Indeed, the meetings provided a great opportunity to bring together the key stakeholders to discuss the poverty issues in the sub-district. The stakeholders reflected on the necessity to adopt coordinated approaches and partnerships in policy formulation and implementation of interventions to address poverty. The government departments and community leadership highlighted the need to work closely together in policy and programme formulation and implementation to ensure optimal use of the scarce public resources that are at their exposal.
The private sector, NGOs and CBOs representing different sectors ranging from women and youth empowerment, education, natural resources conservation, and fight against gender-based violence, among others. They were very appreciative of the poverty profiling report and its recommendations.
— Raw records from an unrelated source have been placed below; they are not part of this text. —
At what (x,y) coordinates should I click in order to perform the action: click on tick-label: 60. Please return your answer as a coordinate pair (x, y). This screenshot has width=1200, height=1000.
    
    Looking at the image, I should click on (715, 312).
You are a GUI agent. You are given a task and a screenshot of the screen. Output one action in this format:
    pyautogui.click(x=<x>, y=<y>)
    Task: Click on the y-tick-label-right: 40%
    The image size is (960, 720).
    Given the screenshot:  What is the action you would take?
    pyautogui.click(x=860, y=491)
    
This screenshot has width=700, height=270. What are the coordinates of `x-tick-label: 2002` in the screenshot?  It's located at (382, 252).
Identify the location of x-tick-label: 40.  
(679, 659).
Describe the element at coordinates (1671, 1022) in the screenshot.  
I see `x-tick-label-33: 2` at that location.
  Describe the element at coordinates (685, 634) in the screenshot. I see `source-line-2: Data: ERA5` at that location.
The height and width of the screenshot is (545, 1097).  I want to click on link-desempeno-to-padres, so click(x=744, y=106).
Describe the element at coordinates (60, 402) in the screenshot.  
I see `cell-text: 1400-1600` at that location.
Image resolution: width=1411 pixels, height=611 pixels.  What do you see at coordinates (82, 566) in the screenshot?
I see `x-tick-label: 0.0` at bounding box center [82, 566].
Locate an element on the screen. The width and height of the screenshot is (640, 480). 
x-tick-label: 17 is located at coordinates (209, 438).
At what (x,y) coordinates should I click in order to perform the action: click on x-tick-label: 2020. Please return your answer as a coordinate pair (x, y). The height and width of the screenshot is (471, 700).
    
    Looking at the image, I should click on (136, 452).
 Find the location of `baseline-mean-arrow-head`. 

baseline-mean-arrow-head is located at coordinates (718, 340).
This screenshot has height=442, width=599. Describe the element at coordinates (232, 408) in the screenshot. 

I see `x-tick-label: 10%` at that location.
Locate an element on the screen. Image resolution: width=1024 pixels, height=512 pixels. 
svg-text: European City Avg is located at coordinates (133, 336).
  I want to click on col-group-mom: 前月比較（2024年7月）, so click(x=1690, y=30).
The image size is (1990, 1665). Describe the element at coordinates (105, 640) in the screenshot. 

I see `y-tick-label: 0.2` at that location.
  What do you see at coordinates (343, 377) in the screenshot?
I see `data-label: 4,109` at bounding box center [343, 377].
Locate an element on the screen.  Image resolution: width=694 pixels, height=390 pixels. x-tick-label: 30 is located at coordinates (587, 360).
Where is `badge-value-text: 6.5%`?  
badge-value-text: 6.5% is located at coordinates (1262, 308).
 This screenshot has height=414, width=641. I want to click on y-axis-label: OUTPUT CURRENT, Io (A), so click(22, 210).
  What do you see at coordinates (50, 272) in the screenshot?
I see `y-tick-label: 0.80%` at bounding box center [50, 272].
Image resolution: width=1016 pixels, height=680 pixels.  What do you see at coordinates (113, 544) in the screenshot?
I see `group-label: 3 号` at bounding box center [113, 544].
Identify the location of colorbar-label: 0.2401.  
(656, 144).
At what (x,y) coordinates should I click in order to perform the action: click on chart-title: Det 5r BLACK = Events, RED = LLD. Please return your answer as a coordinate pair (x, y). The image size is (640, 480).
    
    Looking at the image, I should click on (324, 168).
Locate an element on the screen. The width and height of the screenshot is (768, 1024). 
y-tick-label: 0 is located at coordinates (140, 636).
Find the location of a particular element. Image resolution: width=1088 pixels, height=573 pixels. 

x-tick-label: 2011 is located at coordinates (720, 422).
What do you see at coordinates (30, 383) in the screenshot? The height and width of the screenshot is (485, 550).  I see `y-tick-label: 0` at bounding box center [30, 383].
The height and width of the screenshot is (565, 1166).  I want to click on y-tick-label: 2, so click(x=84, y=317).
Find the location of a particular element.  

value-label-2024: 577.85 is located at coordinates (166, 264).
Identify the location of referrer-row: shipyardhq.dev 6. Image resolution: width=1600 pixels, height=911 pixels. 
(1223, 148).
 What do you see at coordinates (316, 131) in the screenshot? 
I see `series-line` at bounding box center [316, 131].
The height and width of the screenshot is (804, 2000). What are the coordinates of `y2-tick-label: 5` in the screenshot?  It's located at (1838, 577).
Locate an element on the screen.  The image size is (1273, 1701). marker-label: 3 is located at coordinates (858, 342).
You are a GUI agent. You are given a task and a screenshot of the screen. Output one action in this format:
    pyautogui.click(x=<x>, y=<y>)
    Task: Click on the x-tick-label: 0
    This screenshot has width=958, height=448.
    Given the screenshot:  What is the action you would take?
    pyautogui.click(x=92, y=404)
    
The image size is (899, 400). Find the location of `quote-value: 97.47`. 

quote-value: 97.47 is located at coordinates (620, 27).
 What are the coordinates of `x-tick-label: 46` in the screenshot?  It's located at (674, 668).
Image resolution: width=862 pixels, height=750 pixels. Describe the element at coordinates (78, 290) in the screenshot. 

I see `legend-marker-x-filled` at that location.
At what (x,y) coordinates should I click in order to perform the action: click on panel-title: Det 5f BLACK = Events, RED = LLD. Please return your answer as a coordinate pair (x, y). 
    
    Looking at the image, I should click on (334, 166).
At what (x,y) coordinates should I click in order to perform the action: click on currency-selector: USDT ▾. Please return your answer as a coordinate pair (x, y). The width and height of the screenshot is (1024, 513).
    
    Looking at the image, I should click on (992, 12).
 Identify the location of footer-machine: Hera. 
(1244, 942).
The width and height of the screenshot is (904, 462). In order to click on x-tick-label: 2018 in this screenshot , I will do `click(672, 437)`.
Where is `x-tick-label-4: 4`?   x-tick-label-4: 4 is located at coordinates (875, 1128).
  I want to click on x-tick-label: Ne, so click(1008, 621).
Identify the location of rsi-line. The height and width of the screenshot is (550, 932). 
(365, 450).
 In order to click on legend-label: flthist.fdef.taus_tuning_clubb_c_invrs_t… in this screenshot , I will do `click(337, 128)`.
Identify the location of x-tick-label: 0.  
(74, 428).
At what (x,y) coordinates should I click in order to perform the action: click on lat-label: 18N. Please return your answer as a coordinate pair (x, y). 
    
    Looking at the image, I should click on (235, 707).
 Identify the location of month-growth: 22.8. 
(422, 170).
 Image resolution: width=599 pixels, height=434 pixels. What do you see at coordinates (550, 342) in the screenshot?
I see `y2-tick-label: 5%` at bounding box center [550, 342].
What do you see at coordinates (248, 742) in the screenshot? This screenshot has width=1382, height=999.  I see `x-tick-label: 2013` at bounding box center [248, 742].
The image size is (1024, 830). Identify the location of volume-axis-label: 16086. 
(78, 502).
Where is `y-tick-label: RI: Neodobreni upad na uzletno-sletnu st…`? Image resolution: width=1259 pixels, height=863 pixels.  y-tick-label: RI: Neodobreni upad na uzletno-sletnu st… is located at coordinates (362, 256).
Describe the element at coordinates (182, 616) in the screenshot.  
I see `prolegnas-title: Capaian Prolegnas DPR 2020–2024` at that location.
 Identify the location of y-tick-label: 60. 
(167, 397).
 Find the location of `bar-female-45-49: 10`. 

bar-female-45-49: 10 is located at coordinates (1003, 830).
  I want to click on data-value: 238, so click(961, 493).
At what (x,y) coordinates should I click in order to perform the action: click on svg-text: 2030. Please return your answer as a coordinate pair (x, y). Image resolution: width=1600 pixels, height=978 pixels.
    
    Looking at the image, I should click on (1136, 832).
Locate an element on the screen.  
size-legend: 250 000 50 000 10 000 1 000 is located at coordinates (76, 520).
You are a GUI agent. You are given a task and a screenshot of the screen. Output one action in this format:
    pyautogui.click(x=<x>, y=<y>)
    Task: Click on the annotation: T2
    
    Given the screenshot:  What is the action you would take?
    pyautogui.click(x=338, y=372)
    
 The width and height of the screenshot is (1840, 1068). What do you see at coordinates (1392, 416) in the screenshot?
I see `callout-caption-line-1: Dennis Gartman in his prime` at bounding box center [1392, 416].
They expressed that the findings of the report will assist them tremendously in the development of their strategies and programmes to effectively support the communities to address poverty. There was particular emphasis on the importance of partnerships between these entities and the government and the communities to enable targeted and effective response to poverty in the sub-district.
Overall, the profiling report and its presentation brought about useful lessons about the implementation of the national MPI. These lessons will be of great value as the government embarks on rolling out the other pilot profiling exercises in other districts and sub-districts. For UNDP, the experiences and lessons are extremely informative to the design of programmes in other areas of the country across an array of issues, including for environment and climate change and women and youth empowerment. As UNDP continues its support to the government in the roll-out of the national MPI, it will important to bring the lessons learned from Botswana to the global Multidimensional Poverty Peer Network (MPPN) to continuously improve the approach and ways in which governments can bring these statistics to life as they work to improve the lives of their citizens.